While there has been substantial research into homelessness in South Africa, the issue of homeless persons with mental illness has received scant attention from researchers, services providers, policy makers and local authorities. Very little is known about this group of people living on the fringes of society.
Snow-capped hills and sub-zero temperatures signal that winter has arrived in South Africa. For the homeless in Hillbrow, an inner city residential neighborhood in Johannesburg, survival in the harsh winter temperatures is tough.
Life on the street
Sibusiso Fuluni is homeless and said he has been living on the streets for many years. “Lots of people die on the streets…even the winter. When it is closed, there the shop, we just make the blanket to sleep there by the Shoprite. Our blanket we put under drain…I can show you our blanket….”

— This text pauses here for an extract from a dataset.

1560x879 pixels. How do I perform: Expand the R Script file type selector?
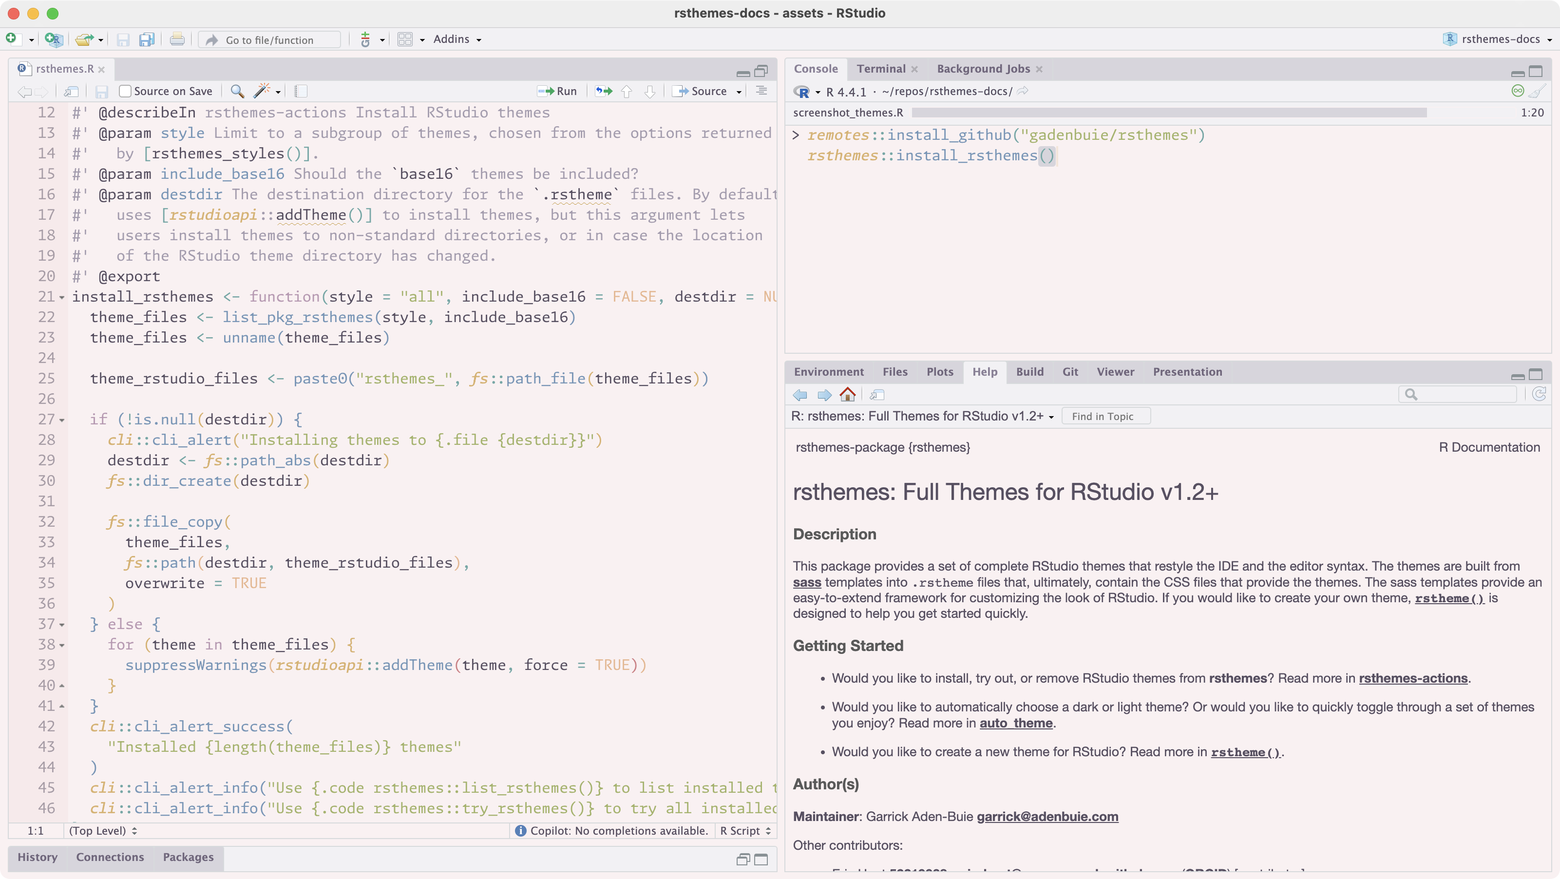[x=745, y=831]
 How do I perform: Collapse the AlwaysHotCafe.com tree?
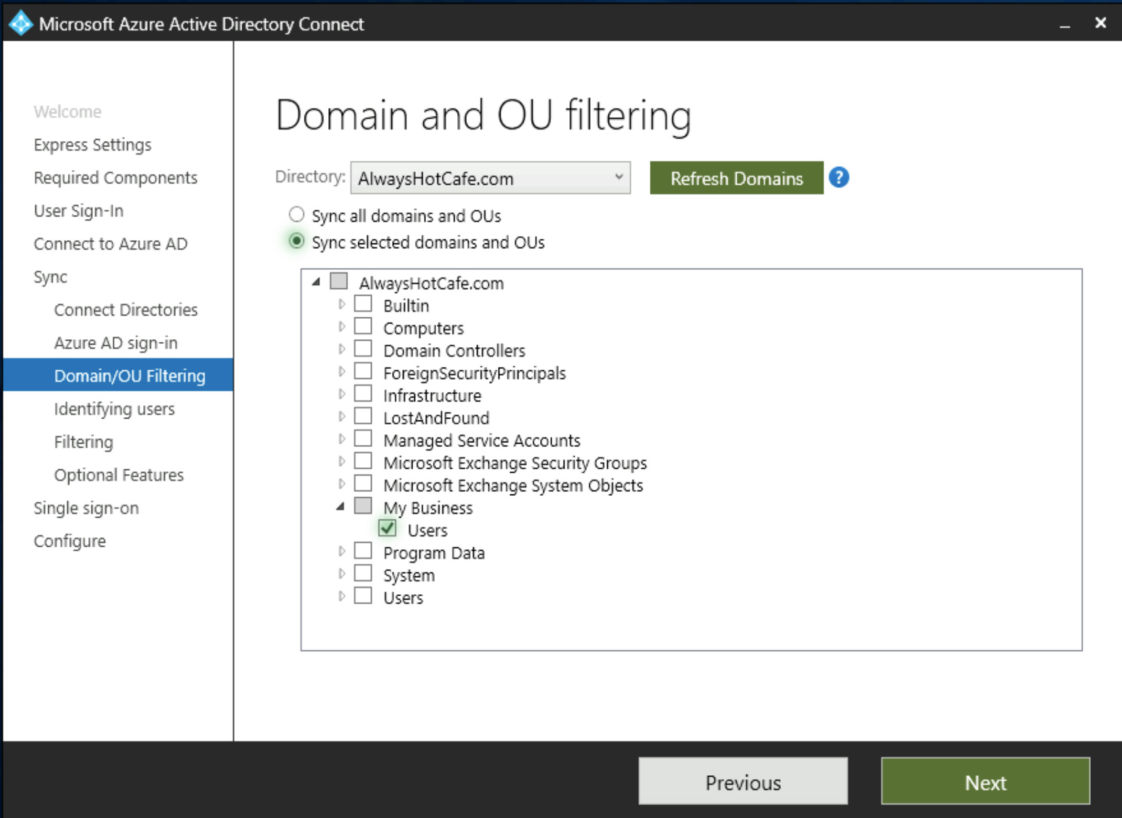coord(316,280)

In the middle of a bustling street in Hillbrow, Fuluni lifts a heavy metal drain cover to reveal a grubby pile of blankets and clothes wrapped in a tight ball.
There is a vast amount of research about South Africa’s homeless but very little is known about homeless people suffering from mental illness.
Homeless and mentally ill
New research by Unotida Moyo from the University of Johannesburg, in conjunction with the Center for Social Development in Africa sheds some light on the group of people living on Johannesburg’s streets.
Moyo was motivated to pursue research into homelessness and mental health when her mentally ill brother went missing and nearly ended up on the streets.
“So, I discovered there is a need for families and departments, different departments to really assist these people, so that they don’t land on the street without any help because you can see even their health is compromised," she explained. "They die on the streets, it is cold, they die on the streets from HIV related diseases, tuberculosis, it’s a lot.”
Moyo said that mental illness can increase the risk of homelessness, while the harsh conditions on the streets are likely to produce and aggravate symptoms of mental health. The nature of mental illness, she said, makes it difficult for homeless people to negotiate street life and meet their needs for food, safety, shelter and treatment.
The homeless are particularly vulnerable to violence in Johannesburg. Police brutality is a common complaint on the streets of Hillbrow and became particularly problematic when South Africa hosted the World Cup in 2010.
“Yeah, take my blanket, beat us with a stick, spray us with a spray gun, chase us away. They don’t want us on the street,” Fuluni said.
Vukile Ntandane, the station commander of Hillbrow Police Station disputes the accusations but said that the city’s police alone cannot help the homeless and that inter-agency collaboration is needed. “I am not denying that it is happening, it may be happening I don’t know," he stated. "But we must work together to avoid such things.”
Human rights often violated
Progressive social policies and legislation such as the Bill of Rights of the Constitution of the Republic of South Africa, and the Mental Health Care Act of 2002, do have provisions for people with mental health issues.
However, Moyo found that the rights of many homeless people with mental illness are violated, because services for them often lag behind policy and legislation. During her interviews, homeless people complained of hostility from some health professionals and of having to wait longer than other patients at clinics and hospitals. But resources are stretched - a local nurse complained that the psychiatric ward was short-staffed and not able to cope with the demand.
Professor Eleanor Ross at the university oversaw the research and backs up this complaint. “Homelessness would also appear to be increasing without a concomitant increase in health and welfare personnel to cater for their needs,” she explained.
More research, better solutions needed
She argued that there is a need for further research to evaluate the effectiveness of services for the homeless and homeless mentally ill people in Hillbrow. Patients who are homeless and mentally ill and need regular treatment often do not return for follow-up treatment. Habitual drug users are reluctant to go into shelters because of the strict rules they have to adhere to, and when treatment for drug addiction is given, they often relapse.
“The results would appear to reflect the failure of housing, welfare, education and healthcare policies, and need to be viewed against the backdrop of poverty, unemployment and violence in South Africa,” she noted.
Despite the adverse living conditions, the research note revealed that the homeless and homeless mentally ill groups relate well to each other, but the latter tend to depend heavily on others for support. Sello is 23 years old and has been living on the streets for a decade. He looks after his friend who is mentally ill and homeless.
Sello said that they take care of each other and if they see that someone amongst them is mentally ill, they will help that person get food, ensure that they have a bath if there is an opportunity and look out for them on the street. For Sello, he said it is not difficult, they are used to helping each other where they can.
The research paper recommends that better strategies be drawn up and more research carried out to give a better understanding of this group on the fringes of society. Crucially, the factors driving people onto the streets, including those with mental illness, need to be addressed.